Requirement:
Your task is to copy the lines of the data below from the line holding "December 2022 (18, 1408)" through the line holding "December 2024 (18, 1211)", inclusive, exactly and with nothing added.

Supplied material:

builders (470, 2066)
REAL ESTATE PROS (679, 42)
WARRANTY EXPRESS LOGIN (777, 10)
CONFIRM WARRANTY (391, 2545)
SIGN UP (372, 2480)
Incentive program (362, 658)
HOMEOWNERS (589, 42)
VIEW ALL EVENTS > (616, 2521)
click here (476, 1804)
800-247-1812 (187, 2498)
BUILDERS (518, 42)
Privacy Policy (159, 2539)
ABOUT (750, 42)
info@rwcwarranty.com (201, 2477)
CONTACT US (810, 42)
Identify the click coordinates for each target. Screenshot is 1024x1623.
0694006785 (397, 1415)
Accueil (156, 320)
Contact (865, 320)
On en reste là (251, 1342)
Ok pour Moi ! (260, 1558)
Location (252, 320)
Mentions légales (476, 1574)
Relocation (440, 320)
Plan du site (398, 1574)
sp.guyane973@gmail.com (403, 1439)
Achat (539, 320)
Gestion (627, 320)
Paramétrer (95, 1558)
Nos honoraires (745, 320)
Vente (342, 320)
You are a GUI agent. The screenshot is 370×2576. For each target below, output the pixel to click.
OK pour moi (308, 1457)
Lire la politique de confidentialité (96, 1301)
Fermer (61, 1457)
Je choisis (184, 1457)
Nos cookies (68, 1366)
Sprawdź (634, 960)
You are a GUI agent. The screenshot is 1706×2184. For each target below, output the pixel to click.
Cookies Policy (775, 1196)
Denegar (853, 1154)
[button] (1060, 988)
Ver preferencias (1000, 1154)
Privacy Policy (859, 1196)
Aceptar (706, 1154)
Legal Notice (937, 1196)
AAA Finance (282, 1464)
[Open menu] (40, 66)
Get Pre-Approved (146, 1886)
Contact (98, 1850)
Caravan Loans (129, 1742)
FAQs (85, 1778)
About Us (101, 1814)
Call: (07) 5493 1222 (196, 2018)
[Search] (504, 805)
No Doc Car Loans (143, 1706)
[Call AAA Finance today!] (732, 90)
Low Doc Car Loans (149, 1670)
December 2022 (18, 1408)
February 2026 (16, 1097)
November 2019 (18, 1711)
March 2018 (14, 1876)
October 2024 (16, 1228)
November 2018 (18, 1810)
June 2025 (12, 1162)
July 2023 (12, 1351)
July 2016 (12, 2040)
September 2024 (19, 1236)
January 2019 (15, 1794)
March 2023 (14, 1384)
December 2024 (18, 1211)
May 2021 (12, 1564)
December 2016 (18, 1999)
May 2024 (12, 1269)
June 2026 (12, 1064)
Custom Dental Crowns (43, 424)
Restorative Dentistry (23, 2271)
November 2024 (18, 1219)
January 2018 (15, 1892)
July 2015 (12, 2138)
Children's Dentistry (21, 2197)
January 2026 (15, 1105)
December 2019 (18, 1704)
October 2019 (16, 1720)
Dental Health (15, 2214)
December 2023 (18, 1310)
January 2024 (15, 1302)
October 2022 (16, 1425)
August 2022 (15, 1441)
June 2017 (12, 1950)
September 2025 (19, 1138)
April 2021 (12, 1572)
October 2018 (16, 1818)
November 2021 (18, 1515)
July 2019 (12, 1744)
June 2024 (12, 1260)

Your solution:
December 2022 (18, 1408)
February 2026 (16, 1097)
November 2019 (18, 1711)
March 2018 (14, 1876)
October 2024 (16, 1228)
November 2018 (18, 1810)
June 2025 (12, 1162)
July 2023 (12, 1351)
July 2016 (12, 2040)
September 2024 (19, 1236)
January 2019 (15, 1794)
March 2023 (14, 1384)
December 2024 (18, 1211)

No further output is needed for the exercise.